**Task to carry out**:
Retype, without changes, every line from the line that contains "The width and" through the final line of the records. Exclude pictures.

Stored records

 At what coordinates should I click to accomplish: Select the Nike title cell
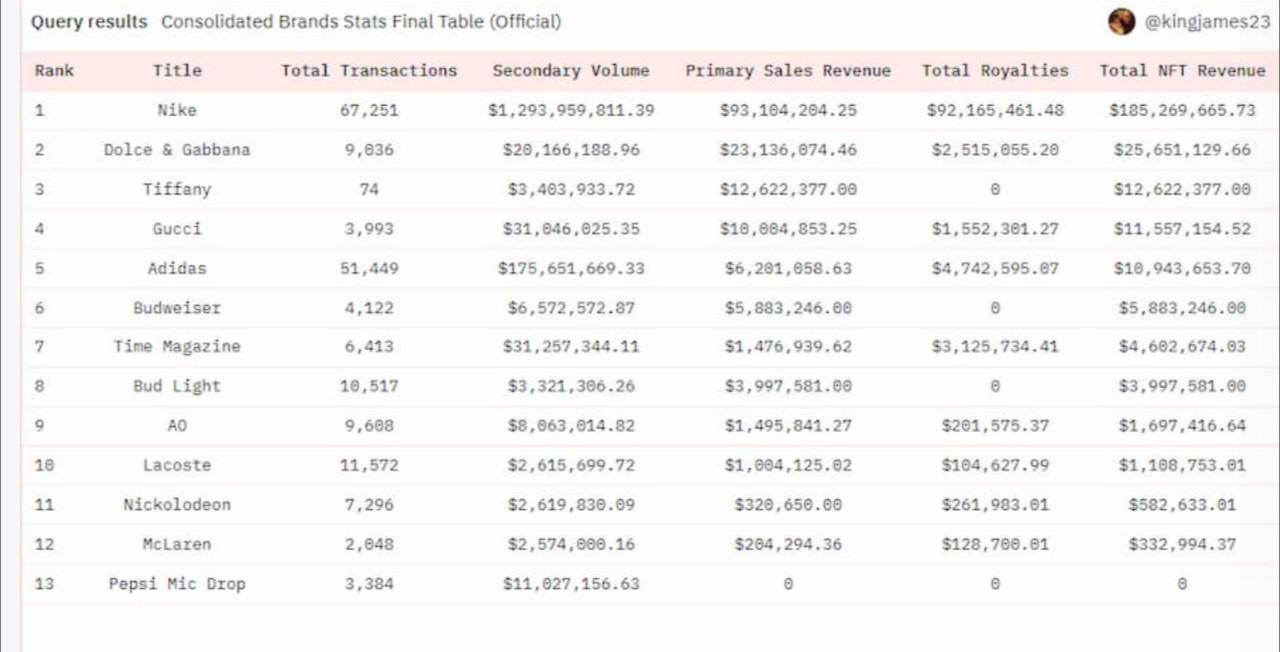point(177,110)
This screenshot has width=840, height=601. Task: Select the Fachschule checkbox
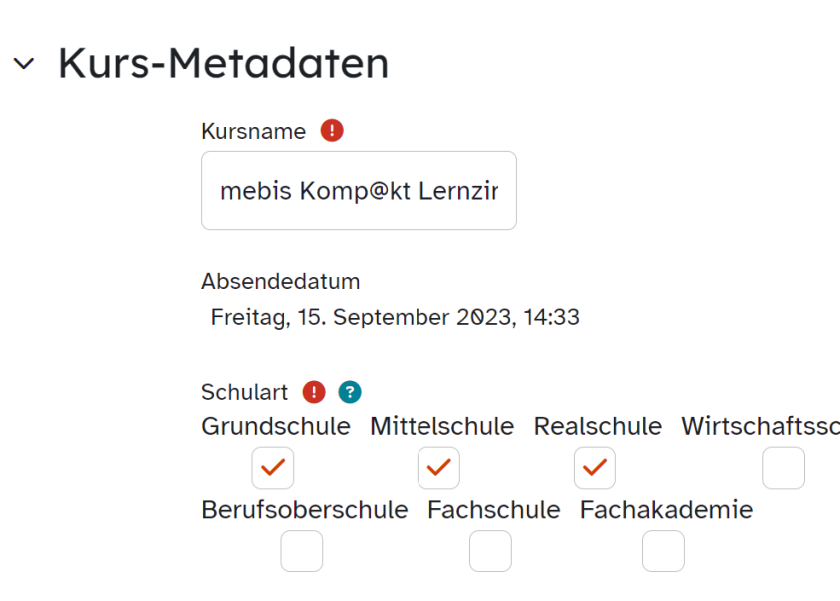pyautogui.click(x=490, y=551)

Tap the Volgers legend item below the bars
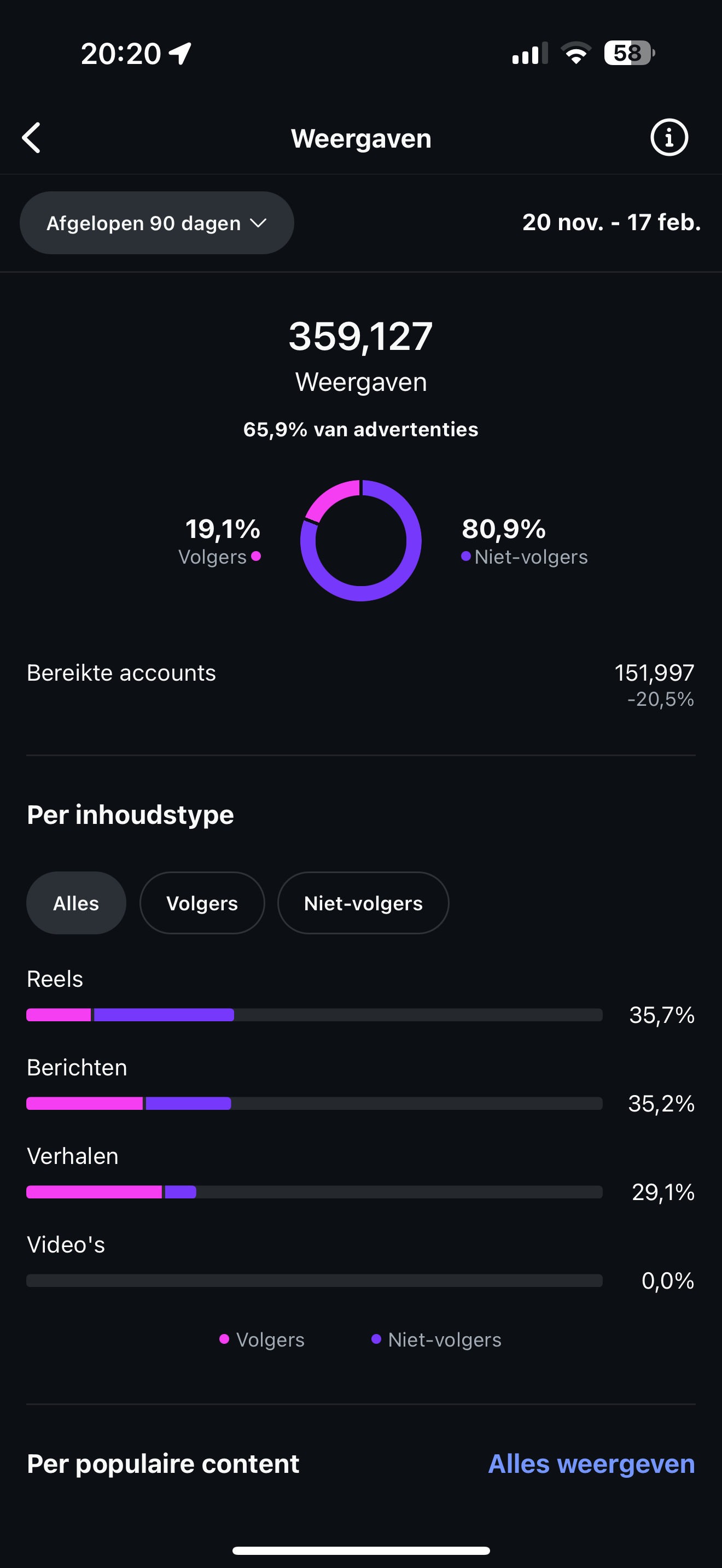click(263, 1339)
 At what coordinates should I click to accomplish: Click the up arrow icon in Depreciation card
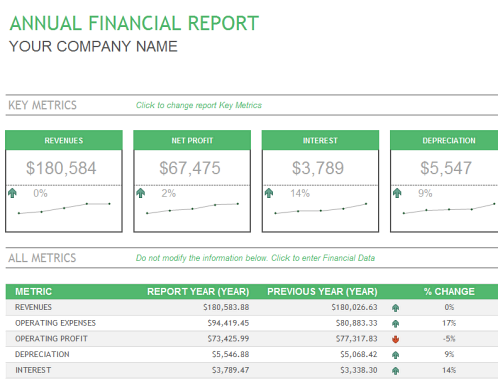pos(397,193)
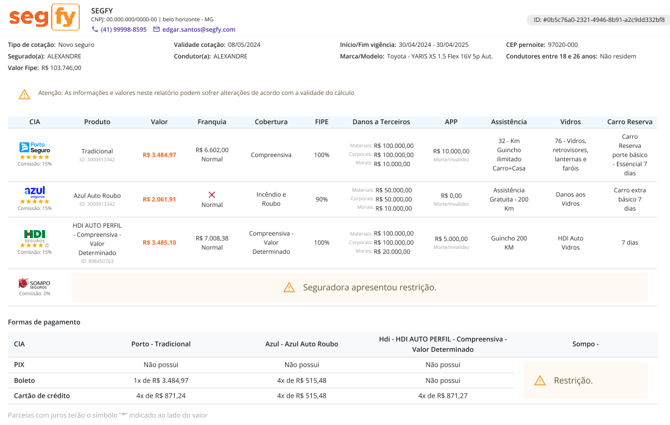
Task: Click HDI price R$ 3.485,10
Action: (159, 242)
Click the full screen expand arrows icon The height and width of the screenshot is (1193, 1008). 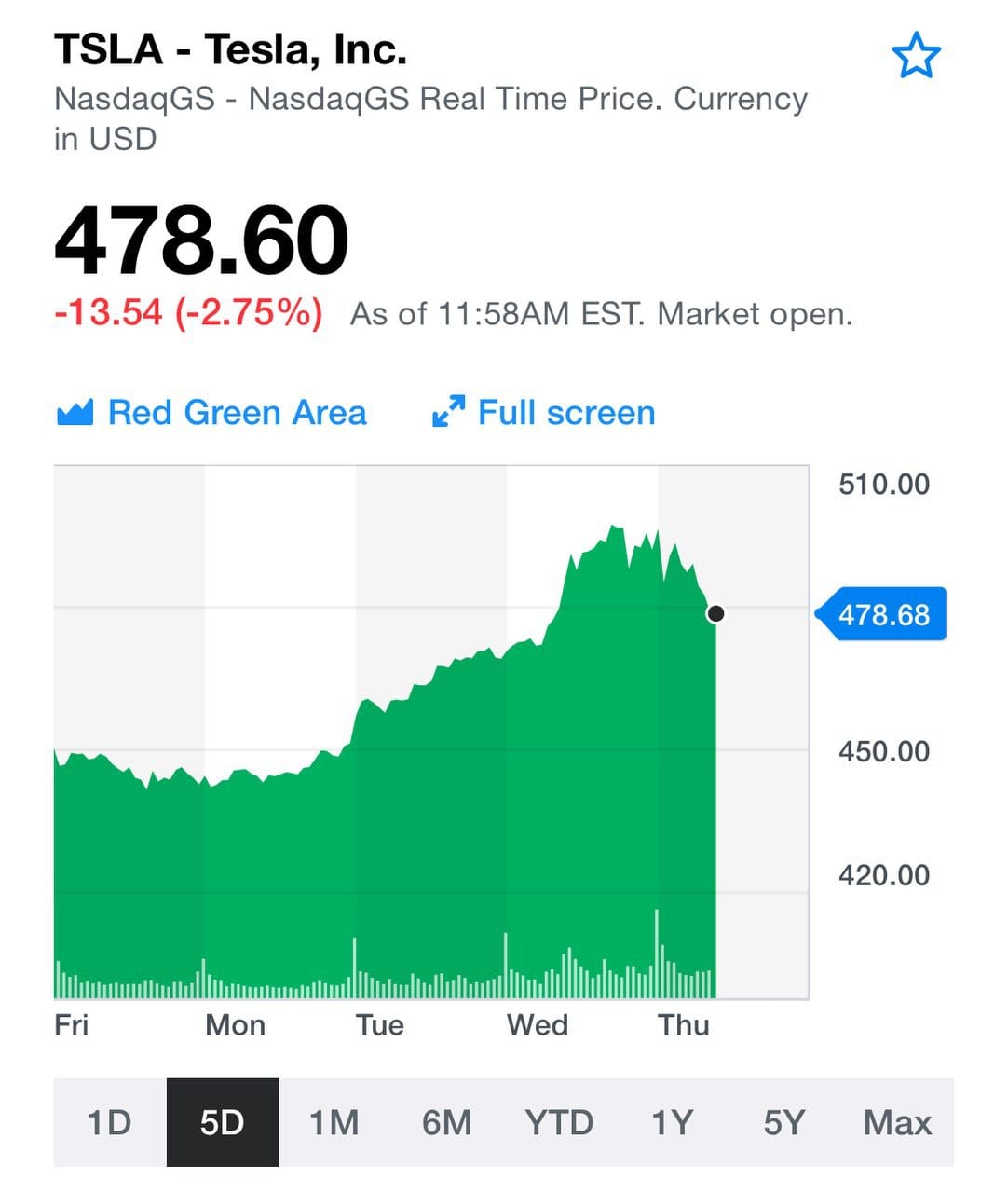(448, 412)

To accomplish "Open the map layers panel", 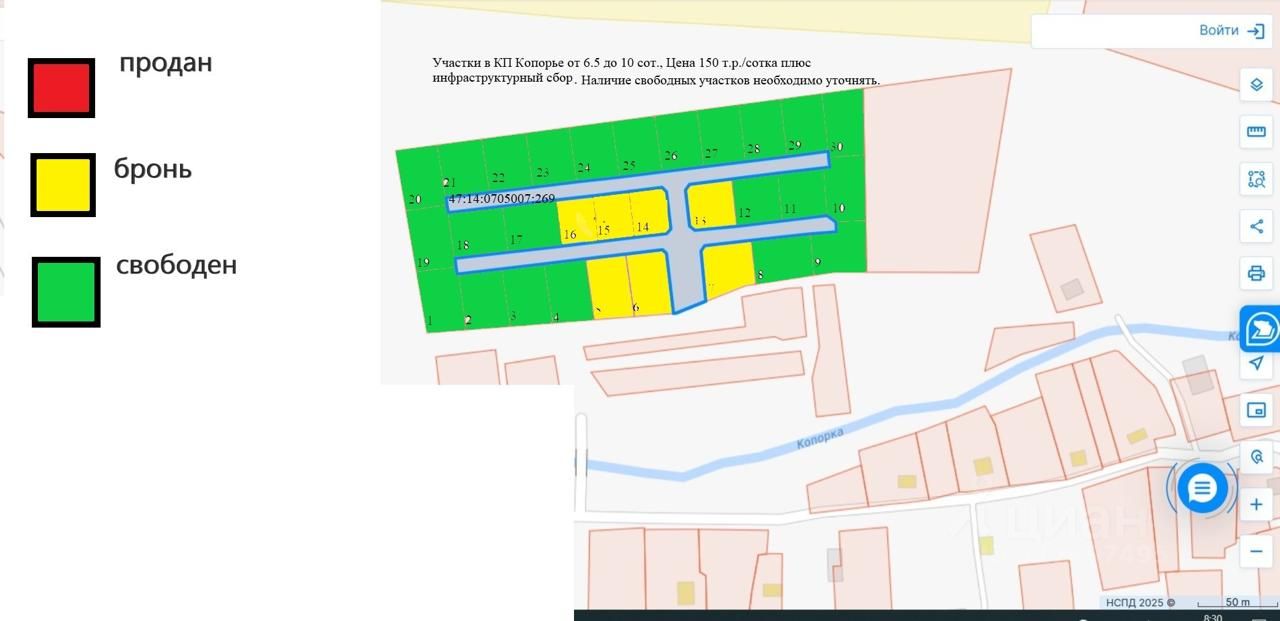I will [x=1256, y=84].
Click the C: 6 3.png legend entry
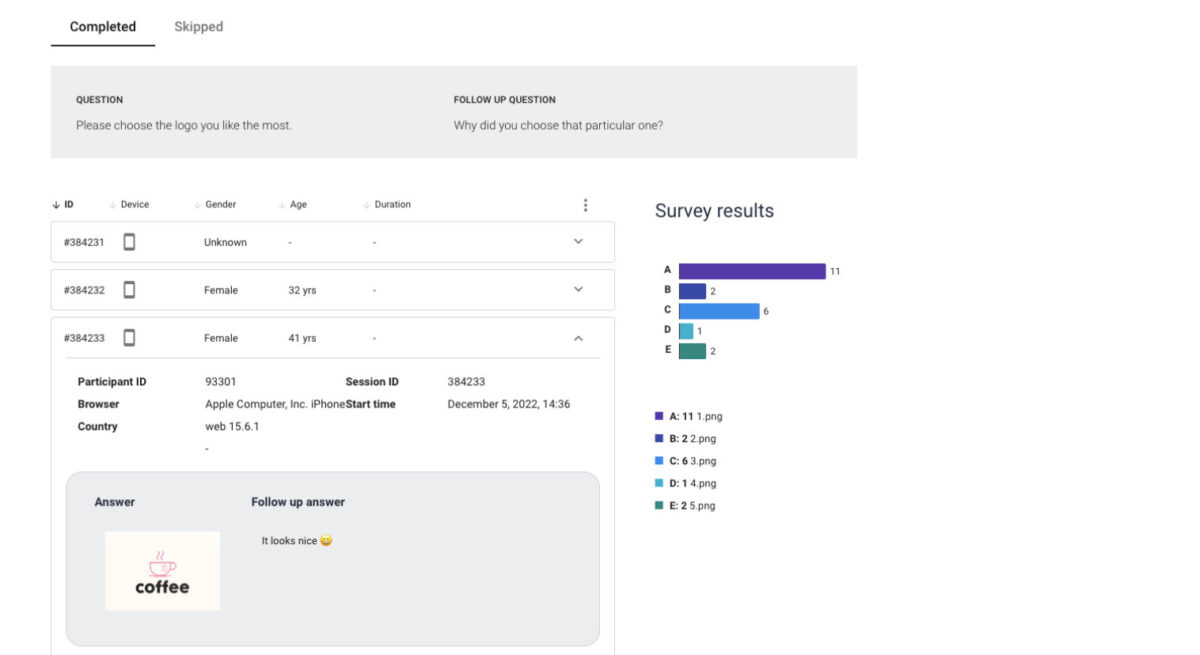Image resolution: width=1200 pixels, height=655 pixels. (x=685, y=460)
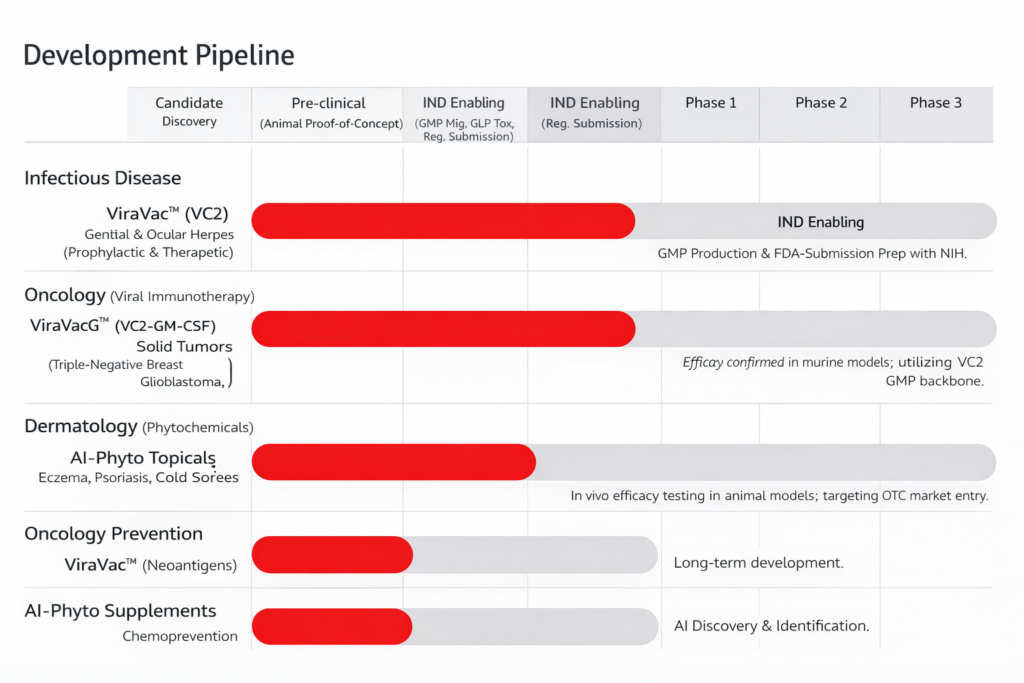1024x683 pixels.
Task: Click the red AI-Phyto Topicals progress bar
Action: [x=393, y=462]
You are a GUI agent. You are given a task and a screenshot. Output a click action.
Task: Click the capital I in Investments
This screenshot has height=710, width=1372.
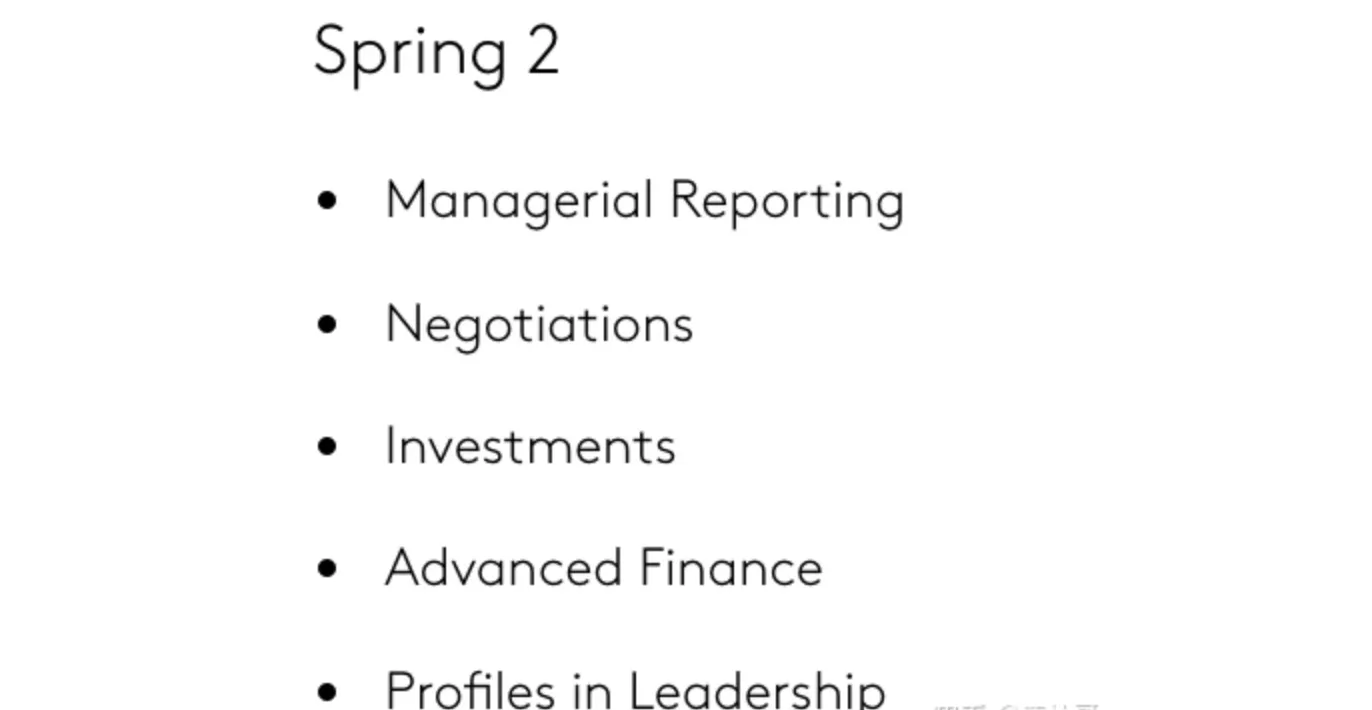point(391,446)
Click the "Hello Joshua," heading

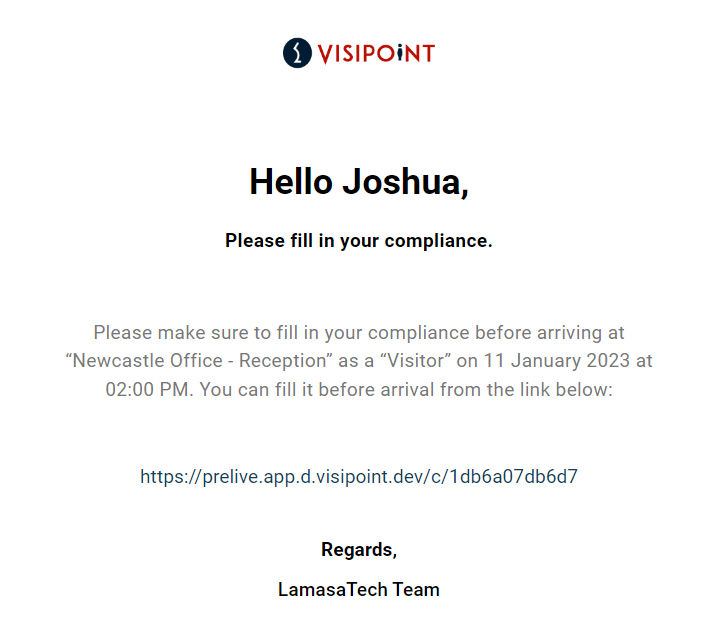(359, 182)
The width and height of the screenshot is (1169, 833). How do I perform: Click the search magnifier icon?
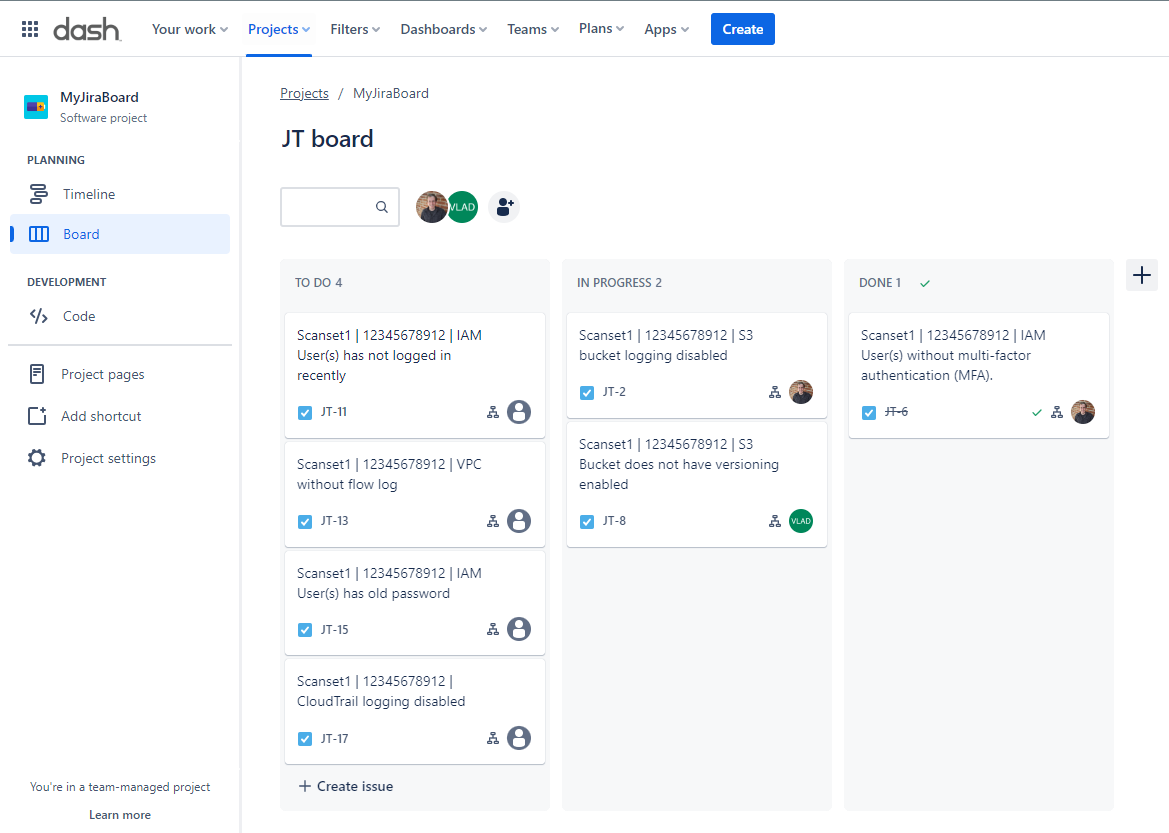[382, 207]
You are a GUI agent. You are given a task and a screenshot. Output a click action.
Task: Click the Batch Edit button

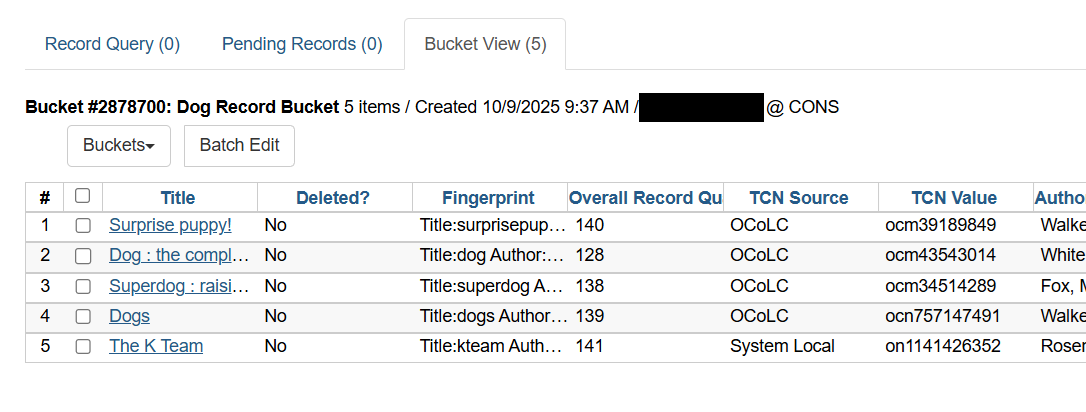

**Exercise result**:
The width and height of the screenshot is (1169, 833). How do I perform: Click the search magnifier icon?
[382, 207]
You are a GUI agent. You are given a task and a screenshot. Output a click action.
Task: Click the Batch Edit button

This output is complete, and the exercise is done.